Depression is a treatable medical illness involving an imbalance of brain chemicals called neurotransmitters and neuropeptides. It's not a character flaw or a sign of personal weakness. Just like you can't "wish away" diabetes, heart disease, or any other physical illness, you can't make depression go away by trying to "snap out of it."
Episodes of depression often follow stressful events like marital problems or the death of a loved one. People who have recurrent episodes of major depression are sometimes said to have "unipolar depression" (or what used to be called "clinical depression"), because they only experience periods of low, or depressed mood (unlike someone with bipolar disorder who goes through periods of both low and high mood).
While depression sometimes runs in families, many people with the illness have no family history of depression. The exact causes of depression still are not clear. What we do know is that both genetics and a stressful environment, or life situation, contribute to its cause. Usually, it's not one or the other, but a combination of both. Sometimes other illnesses or medications can cause or mimic symptoms of depression, so it’s important to have a complete physical examination.
Prolonged sadness or unexplained crying spells
Significant changes in appetite and sleep patterns
Irritability, anger, worry, agitation, anxiety
Loss of energy, persistent lethargy
Feelings of guilt, worthlessness
Inability to concentrate, indecisiveness
Inability to take pleasure in former interests, social withdrawal
Unexplained aches and pains
Recurring thoughts of death or suicide
Different Kinds of Depression
There are many names for the different kinds of depression. People with recurrent episodes of major depression are sometimes said to have unipolar depression (or what used to be called "clinical depression"), because they only experience periods of low, or depressed mood. In the past Persistent Depressive Disorder was often called dysthymia, but now it’s referred to as persistent depressive disorder. People living with Persistent Depressive Disorder may have less severe symptoms but experience a depressed mood that lasts for at least two years.
Mood disorder symptoms also can arise after a woman gives birth (postpartum depression). And they can sometimes be accompanied by psychosis (psychotic depression) or can occur during the winter season (seasonal affective disorder, SAD).
However, what most mood disorders have in common are major depressive episodes. This is also true of bipolar disorder, another type of mood disorder. People diagnosed with this illness have mood swings involving both lows (bipolar depression) and highs (called mania if severe or hypomania if mild). When people go through the lows of bipolar disorder (bipolar depression), their symptoms are very similar to those that someone with unipolar depression might have.
Two Common Types of Depression
Major depressive disorder and persistent depressive disorder are two of the most common types of depression that people experience.
Postpartum depression is a treatable medical illness characterized by feelings of sadness, indifference, exhaustion and anxiety that a woman may experience after the birth of her baby. It affects one in every 10 women who have had a child, and can affect any woman, regardless of her age, race, or economic background.

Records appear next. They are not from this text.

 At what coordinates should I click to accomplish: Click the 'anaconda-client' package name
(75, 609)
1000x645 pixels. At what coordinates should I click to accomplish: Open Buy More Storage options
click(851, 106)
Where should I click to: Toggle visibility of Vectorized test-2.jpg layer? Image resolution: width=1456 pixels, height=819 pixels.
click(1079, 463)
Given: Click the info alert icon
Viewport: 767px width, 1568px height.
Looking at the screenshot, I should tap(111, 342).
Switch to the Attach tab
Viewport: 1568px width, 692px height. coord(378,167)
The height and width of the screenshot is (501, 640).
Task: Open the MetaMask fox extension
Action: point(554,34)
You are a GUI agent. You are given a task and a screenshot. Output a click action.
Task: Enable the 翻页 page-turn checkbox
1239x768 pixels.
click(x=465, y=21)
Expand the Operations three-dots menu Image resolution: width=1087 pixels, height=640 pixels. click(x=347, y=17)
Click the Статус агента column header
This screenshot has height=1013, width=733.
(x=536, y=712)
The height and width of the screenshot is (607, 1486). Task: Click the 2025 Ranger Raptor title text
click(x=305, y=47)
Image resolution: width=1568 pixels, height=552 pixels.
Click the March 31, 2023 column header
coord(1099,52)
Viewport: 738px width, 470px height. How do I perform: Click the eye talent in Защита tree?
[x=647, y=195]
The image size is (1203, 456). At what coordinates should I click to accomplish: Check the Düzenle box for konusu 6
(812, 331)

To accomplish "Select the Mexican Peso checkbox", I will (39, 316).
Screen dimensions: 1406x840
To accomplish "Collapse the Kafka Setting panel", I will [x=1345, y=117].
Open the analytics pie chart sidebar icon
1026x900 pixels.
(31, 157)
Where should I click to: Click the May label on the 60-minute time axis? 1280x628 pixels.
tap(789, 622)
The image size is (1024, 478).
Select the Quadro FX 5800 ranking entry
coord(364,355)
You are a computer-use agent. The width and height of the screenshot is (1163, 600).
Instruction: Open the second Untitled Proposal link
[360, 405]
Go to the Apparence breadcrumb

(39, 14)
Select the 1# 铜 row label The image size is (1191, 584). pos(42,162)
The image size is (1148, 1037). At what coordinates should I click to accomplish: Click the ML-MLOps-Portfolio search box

Depression and Other Illnesses
Depression often coexists with other mental or physical illnesses. Conditions that may be worsened by depression include substance use, anxiety disorders, eating disorders, heart disease, stroke, cancer, HIV/AIDS, diabetes, and Parkinson's disease. A great deal of research in the field of "whole health" (also called "mind-body medicine" or "integrated health"), is currently underway to explore the relationship between depression and physical illnesses.
Depression across the Lifespan
Depression can affect anyone at any age, including children, adolescents, adults, and the elderly
Treatment of depression may include support groups, medication, talk therapy, or other strategies that you and your health care provider may want to try. The right treatment is the one that works best for you.